A cooperativa de saúde Unimed, por conta de uma falha em endpoints de uma unidade em Porto Alegre (RS), expôs os dados sensíveis de um número indeterminado de pacientes. As informações envolvem nome completo, email, telefone, número IP, CPF, histórico de exames, histórico de consultas, medicações e materiais usados.
O TecMundo recebeu uma amostra com 500 nomes (de um total de mil recolhidos até então) do pesquisador de segurança vulgo Xploit. O pesquisador afirmou que buscou contato com a Unimed, mas não obteve resposta.

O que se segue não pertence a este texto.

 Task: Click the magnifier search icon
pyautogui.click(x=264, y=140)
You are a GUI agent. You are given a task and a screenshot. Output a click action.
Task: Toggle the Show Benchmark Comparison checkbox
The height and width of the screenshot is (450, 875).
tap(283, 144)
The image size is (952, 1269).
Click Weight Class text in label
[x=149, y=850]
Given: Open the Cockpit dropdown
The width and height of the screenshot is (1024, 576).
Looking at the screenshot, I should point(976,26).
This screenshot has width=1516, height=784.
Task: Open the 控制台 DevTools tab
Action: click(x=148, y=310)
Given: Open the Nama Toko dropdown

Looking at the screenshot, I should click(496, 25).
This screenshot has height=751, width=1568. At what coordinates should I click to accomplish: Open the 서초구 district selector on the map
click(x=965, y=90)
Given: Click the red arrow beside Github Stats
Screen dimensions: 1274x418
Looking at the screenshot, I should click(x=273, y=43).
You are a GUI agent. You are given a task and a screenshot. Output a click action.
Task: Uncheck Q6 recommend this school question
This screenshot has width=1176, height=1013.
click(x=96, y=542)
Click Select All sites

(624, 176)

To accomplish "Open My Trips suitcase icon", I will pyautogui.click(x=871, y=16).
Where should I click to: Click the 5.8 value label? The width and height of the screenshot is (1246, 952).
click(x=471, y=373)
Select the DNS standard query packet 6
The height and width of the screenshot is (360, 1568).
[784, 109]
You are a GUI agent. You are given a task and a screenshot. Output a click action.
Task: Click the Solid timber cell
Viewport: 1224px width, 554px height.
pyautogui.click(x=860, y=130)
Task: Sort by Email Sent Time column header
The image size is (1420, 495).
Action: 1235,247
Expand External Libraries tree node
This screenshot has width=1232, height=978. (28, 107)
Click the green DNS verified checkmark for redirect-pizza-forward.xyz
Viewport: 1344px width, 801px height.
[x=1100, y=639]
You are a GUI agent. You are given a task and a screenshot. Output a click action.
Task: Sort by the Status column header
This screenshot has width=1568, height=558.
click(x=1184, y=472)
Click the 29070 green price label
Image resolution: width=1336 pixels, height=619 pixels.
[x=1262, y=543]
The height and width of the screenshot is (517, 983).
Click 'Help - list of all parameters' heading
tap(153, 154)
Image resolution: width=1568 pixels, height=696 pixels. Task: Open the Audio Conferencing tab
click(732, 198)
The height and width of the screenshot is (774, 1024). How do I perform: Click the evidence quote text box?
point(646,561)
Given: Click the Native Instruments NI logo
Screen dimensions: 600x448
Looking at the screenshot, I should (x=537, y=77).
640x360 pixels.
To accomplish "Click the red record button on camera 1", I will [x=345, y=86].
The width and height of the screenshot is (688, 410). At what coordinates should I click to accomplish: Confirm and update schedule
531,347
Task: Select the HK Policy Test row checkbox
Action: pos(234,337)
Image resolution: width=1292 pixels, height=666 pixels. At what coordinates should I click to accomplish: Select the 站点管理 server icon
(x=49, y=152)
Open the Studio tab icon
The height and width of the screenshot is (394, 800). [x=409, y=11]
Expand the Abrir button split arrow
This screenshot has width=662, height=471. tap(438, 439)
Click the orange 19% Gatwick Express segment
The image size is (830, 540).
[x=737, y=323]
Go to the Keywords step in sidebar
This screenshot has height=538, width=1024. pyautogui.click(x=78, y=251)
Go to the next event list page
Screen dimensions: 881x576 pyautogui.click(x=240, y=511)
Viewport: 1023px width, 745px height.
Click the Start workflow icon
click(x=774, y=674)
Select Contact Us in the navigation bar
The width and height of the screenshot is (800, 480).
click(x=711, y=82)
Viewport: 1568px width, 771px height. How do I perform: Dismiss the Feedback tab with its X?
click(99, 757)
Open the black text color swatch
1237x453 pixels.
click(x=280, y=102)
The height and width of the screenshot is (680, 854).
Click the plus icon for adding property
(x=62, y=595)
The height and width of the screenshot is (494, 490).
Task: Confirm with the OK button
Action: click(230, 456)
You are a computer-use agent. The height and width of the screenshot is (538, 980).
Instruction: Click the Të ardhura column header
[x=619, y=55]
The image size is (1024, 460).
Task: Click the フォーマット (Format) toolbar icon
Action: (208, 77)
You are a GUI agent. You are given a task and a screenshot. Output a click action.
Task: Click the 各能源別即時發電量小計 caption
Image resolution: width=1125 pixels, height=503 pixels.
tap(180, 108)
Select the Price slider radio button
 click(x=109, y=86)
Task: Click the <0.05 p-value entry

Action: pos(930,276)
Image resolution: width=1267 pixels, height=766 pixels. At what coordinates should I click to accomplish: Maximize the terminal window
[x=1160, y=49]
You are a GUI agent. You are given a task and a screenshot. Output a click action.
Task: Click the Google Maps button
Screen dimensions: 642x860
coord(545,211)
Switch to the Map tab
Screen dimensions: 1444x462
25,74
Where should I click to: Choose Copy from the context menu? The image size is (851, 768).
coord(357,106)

Em conversa com Xploit, o explorador também afirmou que “na última vez que chequei, também era possível obter os resultados de exames de pacientes sem qualquer autenticação”.
- Endpoint é qualquer dispositivo conectado em uma rede privada ou corporativa que transmitem e recebem dados
A descoberta aconteceu após Xploit inserir o próprio CPF e ID de usuário em um formulário da Unimed e notar que houve retorno dos dados cadastrais sem autenticação. “Grande parte dos endpoints pede apenas CPF ou ID para realizar qualquer ação”, comentou.
O TecMundo entrou em contato com a Unimed, que entregou o seguinte posicionamento sobre o caso em específico:
“A Unimed Porto Alegre também conta com plano de resposta a incidentes e remediação, além de possuir um time específico de resposta a incidentes de segurança da informação e uma vasta estrutura de tecnologia e segurança da informação apta a incorporar as medidas de proteção, detecção e correção necessárias.
Não é a primeira vez que a Unimed teve problemas no que toca cibersegurança
Neste sentido, tão logo teve ciência da imputação de supostas fragilidades nos seus sistemas, a Unimed Porto Alegre instaurou o competente procedimento investigatório para viabilizar a coleta de todas as informações necessárias acerca do evento e adotar as medidas apropriadas para fins de detectar a origem da suposta vulnerabilidade e, caso necessário, conter e controlar eventuais sistemas afetados.
A Unimed Porto Alegre informa que está constantemente trabalhando em melhorias dos controles implementados, e que, até o momento, não foi constatado incidente que possa causar danos à algum titular de dados pessoais.
Os fatos seguirão sendo apurados e qualquer incidente relevante envolvendo dados pessoais será comunicado à ANPD. Estamos também à disposição para esclarecimentos adicionais, por intermédio do nosso Portal de Privacidade:
Amostra do leak na Unimed POA
Vazamentos anteriores
Não é a primeira vez que a Unimed teve problemas no que toca cibersegurança. Em outubro de 2022, a Unimed Belém se viu envolvida em um possível ataque de ransomware. Após confirmar uma tentativa de invasão, a instituição sofreu instabilidades em seu sistema.
Na época, o grupo responsável pelo ataque usou o ransomware RansomExx e publicou na dark web informações que teriam sido roubadas durante o ataque contra a Unimed Belém. Com cerca de 5,6 GB, os criminosos publicaram uma amostra de 12 arquivos compactados com documentos, segundo mostrou uma publicação da Ciso Advisor.
Dias depois, a empresa havia dito que não possuía “conhecimento sobre a extensão do ocorrido”.